═════ THE RECORDS

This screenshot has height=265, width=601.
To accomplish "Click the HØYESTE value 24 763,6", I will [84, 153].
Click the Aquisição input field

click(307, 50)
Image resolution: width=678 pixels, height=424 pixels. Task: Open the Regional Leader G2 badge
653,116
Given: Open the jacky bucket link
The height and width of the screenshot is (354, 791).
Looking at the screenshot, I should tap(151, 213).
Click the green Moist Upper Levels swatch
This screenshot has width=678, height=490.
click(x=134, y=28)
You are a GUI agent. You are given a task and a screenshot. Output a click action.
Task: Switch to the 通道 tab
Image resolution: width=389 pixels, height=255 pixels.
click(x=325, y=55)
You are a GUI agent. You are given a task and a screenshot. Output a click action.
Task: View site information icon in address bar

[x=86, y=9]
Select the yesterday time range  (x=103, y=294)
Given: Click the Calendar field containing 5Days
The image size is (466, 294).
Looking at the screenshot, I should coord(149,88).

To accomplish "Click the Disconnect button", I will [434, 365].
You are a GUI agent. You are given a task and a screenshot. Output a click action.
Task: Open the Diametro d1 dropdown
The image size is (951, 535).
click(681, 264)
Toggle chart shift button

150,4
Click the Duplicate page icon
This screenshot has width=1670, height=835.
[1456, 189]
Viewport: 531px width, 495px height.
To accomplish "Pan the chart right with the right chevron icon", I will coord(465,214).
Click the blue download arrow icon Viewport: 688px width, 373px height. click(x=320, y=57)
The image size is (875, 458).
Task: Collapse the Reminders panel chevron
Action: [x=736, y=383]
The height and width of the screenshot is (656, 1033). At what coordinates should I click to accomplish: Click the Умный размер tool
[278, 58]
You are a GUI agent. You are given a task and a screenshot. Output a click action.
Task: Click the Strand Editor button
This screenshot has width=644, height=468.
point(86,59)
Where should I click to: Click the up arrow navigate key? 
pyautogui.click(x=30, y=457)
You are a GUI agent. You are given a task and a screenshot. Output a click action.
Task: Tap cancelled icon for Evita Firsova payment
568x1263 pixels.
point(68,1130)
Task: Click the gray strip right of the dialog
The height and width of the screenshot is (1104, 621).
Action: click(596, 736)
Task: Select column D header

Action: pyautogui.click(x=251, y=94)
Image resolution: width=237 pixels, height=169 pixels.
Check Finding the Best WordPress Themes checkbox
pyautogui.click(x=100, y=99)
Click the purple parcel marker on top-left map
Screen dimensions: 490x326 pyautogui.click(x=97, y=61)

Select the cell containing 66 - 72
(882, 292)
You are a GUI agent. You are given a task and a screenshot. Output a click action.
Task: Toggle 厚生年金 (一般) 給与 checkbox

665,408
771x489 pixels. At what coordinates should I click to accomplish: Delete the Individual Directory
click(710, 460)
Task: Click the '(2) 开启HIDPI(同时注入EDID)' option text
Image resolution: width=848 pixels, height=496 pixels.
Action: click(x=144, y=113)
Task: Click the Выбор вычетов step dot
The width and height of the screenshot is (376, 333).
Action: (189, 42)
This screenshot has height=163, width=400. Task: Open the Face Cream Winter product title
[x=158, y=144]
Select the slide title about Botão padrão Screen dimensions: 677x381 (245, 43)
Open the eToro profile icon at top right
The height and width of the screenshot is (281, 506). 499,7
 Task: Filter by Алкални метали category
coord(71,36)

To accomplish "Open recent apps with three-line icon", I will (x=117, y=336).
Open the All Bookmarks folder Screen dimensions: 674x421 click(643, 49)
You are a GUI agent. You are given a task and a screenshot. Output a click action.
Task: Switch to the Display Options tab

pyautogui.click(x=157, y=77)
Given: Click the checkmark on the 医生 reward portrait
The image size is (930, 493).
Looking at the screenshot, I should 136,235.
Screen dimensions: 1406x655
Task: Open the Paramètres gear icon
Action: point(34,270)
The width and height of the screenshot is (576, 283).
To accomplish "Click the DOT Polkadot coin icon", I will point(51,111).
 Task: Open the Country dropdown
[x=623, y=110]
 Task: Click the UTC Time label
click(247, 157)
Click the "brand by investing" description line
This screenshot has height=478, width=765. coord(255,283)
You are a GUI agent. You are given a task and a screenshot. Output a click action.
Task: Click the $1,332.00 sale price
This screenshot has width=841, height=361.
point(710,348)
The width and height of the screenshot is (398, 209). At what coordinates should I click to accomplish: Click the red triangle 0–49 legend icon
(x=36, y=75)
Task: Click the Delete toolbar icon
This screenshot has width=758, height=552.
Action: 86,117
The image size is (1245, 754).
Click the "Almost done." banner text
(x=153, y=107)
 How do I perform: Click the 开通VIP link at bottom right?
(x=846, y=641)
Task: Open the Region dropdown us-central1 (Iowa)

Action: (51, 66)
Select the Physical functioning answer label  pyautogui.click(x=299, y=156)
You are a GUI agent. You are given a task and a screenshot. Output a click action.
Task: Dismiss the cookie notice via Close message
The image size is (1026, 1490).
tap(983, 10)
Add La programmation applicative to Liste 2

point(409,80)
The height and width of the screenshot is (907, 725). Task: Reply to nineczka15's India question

══════════

#### EXERCISE DETAILS:
Output each line of the records above exactly.

#### ANSWER BOX:
This screenshot has height=265, width=601.
To accomplish "Click the HØYESTE value 24 763,6", I will [84, 153].
Click the Aquisição input field

click(307, 50)
Image resolution: width=678 pixels, height=424 pixels. Task: Open the Regional Leader G2 badge
653,116
Given: Open the jacky bucket link
The height and width of the screenshot is (354, 791).
Looking at the screenshot, I should tap(151, 213).
Click the green Moist Upper Levels swatch
This screenshot has width=678, height=490.
click(x=134, y=28)
You are a GUI agent. You are given a task and a screenshot. Output a click action.
Task: Switch to the 通道 tab
Image resolution: width=389 pixels, height=255 pixels.
click(x=325, y=55)
You are a GUI agent. You are given a task and a screenshot. Output a click action.
Task: View site information icon in address bar

[x=86, y=9]
Select the yesterday time range  (x=103, y=294)
Given: Click the Calendar field containing 5Days
The image size is (466, 294).
Looking at the screenshot, I should coord(149,88).

To accomplish "Click the Disconnect button", I will [434, 365].
You are a GUI agent. You are given a task and a screenshot. Output a click action.
Task: Open the Diametro d1 dropdown
The image size is (951, 535).
click(681, 264)
Toggle chart shift button

150,4
Click the Duplicate page icon
This screenshot has width=1670, height=835.
[1456, 189]
Viewport: 531px width, 495px height.
To accomplish "Pan the chart right with the right chevron icon", I will coord(465,214).
Click the blue download arrow icon Viewport: 688px width, 373px height. click(x=320, y=57)
The image size is (875, 458).
Task: Collapse the Reminders panel chevron
Action: [x=736, y=383]
The height and width of the screenshot is (656, 1033). At what coordinates should I click to accomplish: Click the Умный размер tool
[278, 58]
You are a GUI agent. You are given a task and a screenshot. Output a click action.
Task: Click the Strand Editor button
This screenshot has width=644, height=468.
point(86,59)
Where should I click to: Click the up arrow navigate key? 
pyautogui.click(x=30, y=457)
You are a GUI agent. You are given a task and a screenshot. Output a click action.
Task: Tap cancelled icon for Evita Firsova payment
568x1263 pixels.
point(68,1130)
Task: Click the gray strip right of the dialog
The height and width of the screenshot is (1104, 621).
Action: click(596, 736)
Task: Select column D header

Action: pyautogui.click(x=251, y=94)
Image resolution: width=237 pixels, height=169 pixels.
Check Finding the Best WordPress Themes checkbox
pyautogui.click(x=100, y=99)
Click the purple parcel marker on top-left map
Screen dimensions: 490x326 pyautogui.click(x=97, y=61)

Select the cell containing 66 - 72
(882, 292)
You are a GUI agent. You are given a task and a screenshot. Output a click action.
Task: Toggle 厚生年金 (一般) 給与 checkbox

665,408
771x489 pixels. At what coordinates should I click to accomplish: Delete the Individual Directory
click(710, 460)
Task: Click the '(2) 开启HIDPI(同时注入EDID)' option text
Image resolution: width=848 pixels, height=496 pixels.
Action: click(x=144, y=113)
Task: Click the Выбор вычетов step dot
The width and height of the screenshot is (376, 333).
Action: (189, 42)
This screenshot has height=163, width=400. Task: Open the Face Cream Winter product title
[x=158, y=144]
Select the slide title about Botão padrão Screen dimensions: 677x381 (245, 43)
Open the eToro profile icon at top right
The height and width of the screenshot is (281, 506). 499,7
 Task: Filter by Алкални метали category
coord(71,36)

To accomplish "Open recent apps with three-line icon", I will (x=117, y=336).
Open the All Bookmarks folder Screen dimensions: 674x421 click(643, 49)
You are a GUI agent. You are given a task and a screenshot. Output a click action.
Task: Switch to the Display Options tab

pyautogui.click(x=157, y=77)
Given: Click the checkmark on the 医生 reward portrait
The image size is (930, 493).
Looking at the screenshot, I should 136,235.
Screen dimensions: 1406x655
Task: Open the Paramètres gear icon
Action: point(34,270)
The width and height of the screenshot is (576, 283).
To accomplish "Click the DOT Polkadot coin icon", I will point(51,111).
 Task: Open the Country dropdown
[x=623, y=110]
 Task: Click the UTC Time label
click(247, 157)
Click the "brand by investing" description line
This screenshot has height=478, width=765. coord(255,283)
You are a GUI agent. You are given a task and a screenshot. Output a click action.
Task: Click the $1,332.00 sale price
This screenshot has width=841, height=361.
point(710,348)
The width and height of the screenshot is (398, 209). At what coordinates should I click to accomplish: Click the red triangle 0–49 legend icon
(x=36, y=75)
Task: Click the Delete toolbar icon
This screenshot has width=758, height=552.
Action: 86,117
The image size is (1245, 754).
Click the "Almost done." banner text
(x=153, y=107)
 How do I perform: Click the 开通VIP link at bottom right?
(x=846, y=641)
Task: Open the Region dropdown us-central1 (Iowa)

Action: (51, 66)
Select the Physical functioning answer label  pyautogui.click(x=299, y=156)
You are a GUI agent. You are given a task and a screenshot. Output a click action.
Task: Dismiss the cookie notice via Close message
The image size is (1026, 1490).
tap(983, 10)
Add La programmation applicative to Liste 2

point(409,80)
The height and width of the screenshot is (907, 725). Task: Reply to nineczka15's India question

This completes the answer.